Dagegen kann man nichts unternehmen. Auch nicht mit Kontingenten für gewisse Händler, die ich bevorzuge. Das geht mit Wein! Von daher war es eine zwangsläufige Entscheidung, selbst groß zu werden. Warum sollte nicht auch eine Marke, die ihren Werten treu geblieben ist, nachhaltig handelt, weltweit wachsen können? Ingos neue Produktionsanlage ist zum Beispiel komplett solar betrieben. Das Hochregallager ist aus Holz konstruiert. So etwas hat man noch nicht gesehen!
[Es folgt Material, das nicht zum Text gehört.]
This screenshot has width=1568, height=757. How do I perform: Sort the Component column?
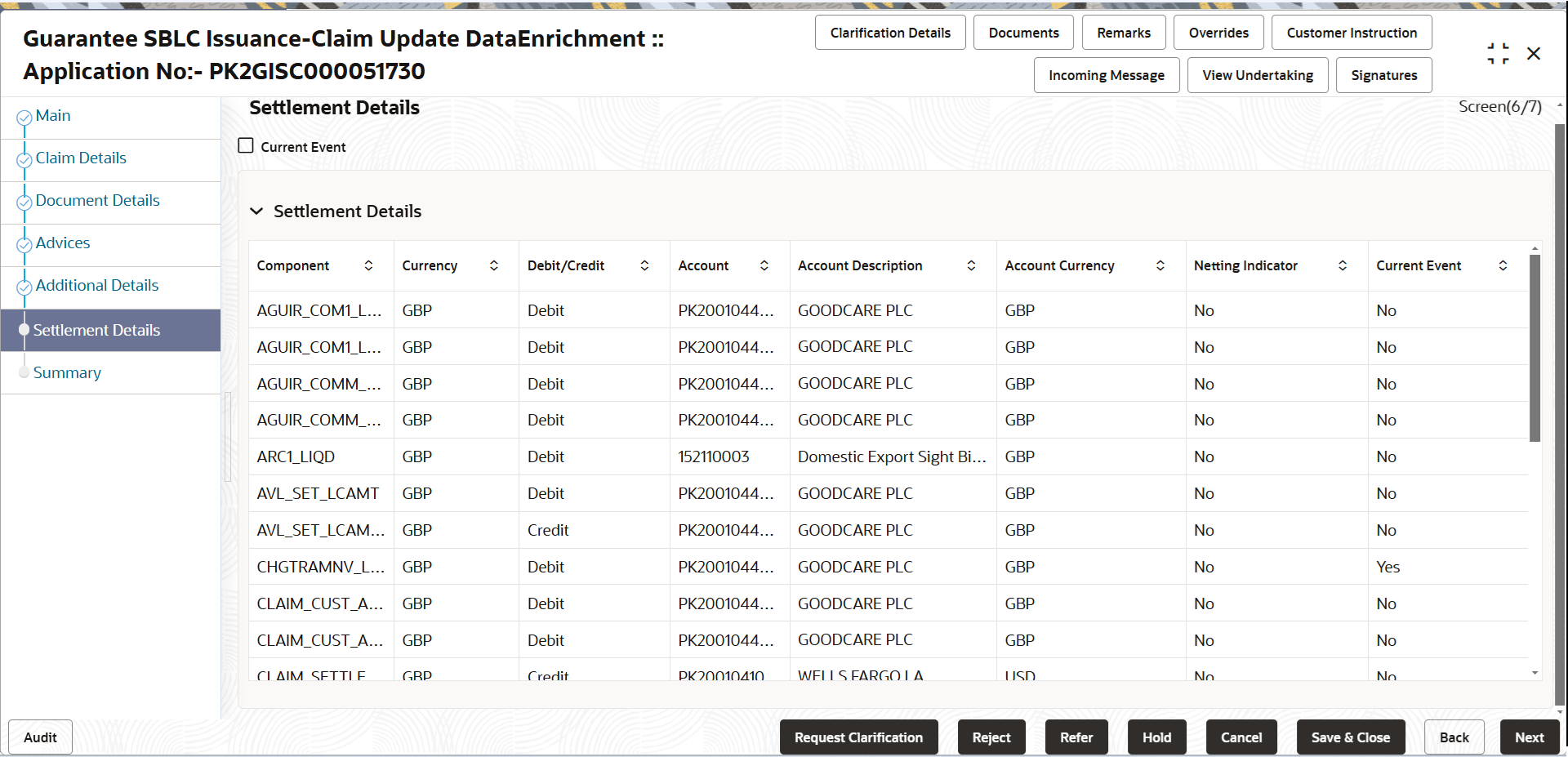coord(370,265)
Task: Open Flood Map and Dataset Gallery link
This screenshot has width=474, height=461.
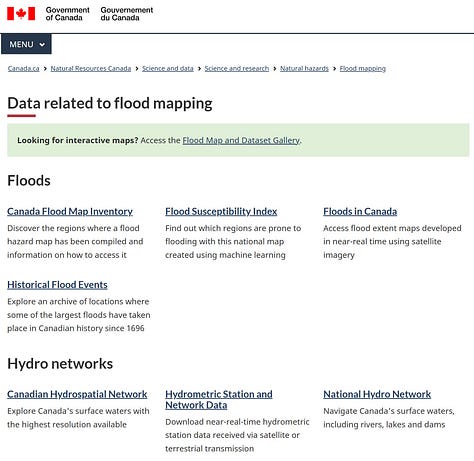Action: tap(241, 140)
Wenn ich gefragt werdem was Clean Beauty ist, erinnere ich gerne daran, dass die Diskussion bitte nicht allein um Inhaltsstoffe geführt werden sollte. Es geht auch um die Verpackung, die Energieformen bei der Herstellung und nicht zuletzt auch, wie man seine Angestellten behandelt. Von daher dachte ich: Let’s do it!

Ich finde es nachvollziehbar, dass Kunden sich sorgen, ob Dir das gelingen wird. Die Kunden haben es schon oft erlebt, dass sich ein Produkt, dass sich eine Marke gerade durch den Erfolg verändert hat; dass vielleicht sogar weltweiter Erfolg ein Indikator sein könnte davon, dass eine ursprünglich reine Idee vom System kontaminiert wurde. Von daher wäre es natürlich großartig, wenn eines Tages an einem anderen Ort auf der Welt eine Fertigungsanlage für Susanne Kaufmann Asien gebaut würde nach Ingos Vorgaben.

Die Partnerwahl ist wichtig. Privat wie beruflich. Es ist jetzt beinahe ein Jahr her, dass Manzanita Capital unser Partner geworden ist . Bis jetzt habe ich es noch keine Sekunde bereut. Die hätten die mehrheitlichen Anteile gar nicht gekauft, wenn ich nicht im Unternehmen geblieben wäre. Natürlich gibt es auch andere Investoren. Ich hatte auch schon mit Haien Kontakt. Die wollten mir alles abkaufen, größer machen, nach ein paar Jahren mit Profit wieder verkaufen. Solche Gespräche hatte ich natürlich auch schon. Ich habe mit Manzanita einen Partner gefunden, der weitertreiben will, was ich begonnen habe. Die Produkte werde weiterhin ich entwickeln. Es gibt schon super Ideen für das nächste Jahr. Auch dafür, noch nachhaltiger produzieren zu können. Endlich kann ich mich darauf konzentrieren und muss mich nicht noch nebenher um die Finanzen kümmern. Besonders schön ist ein solcher Partner übrigens auch in einer Zeit der Krise, wie wir sie gerade erleben.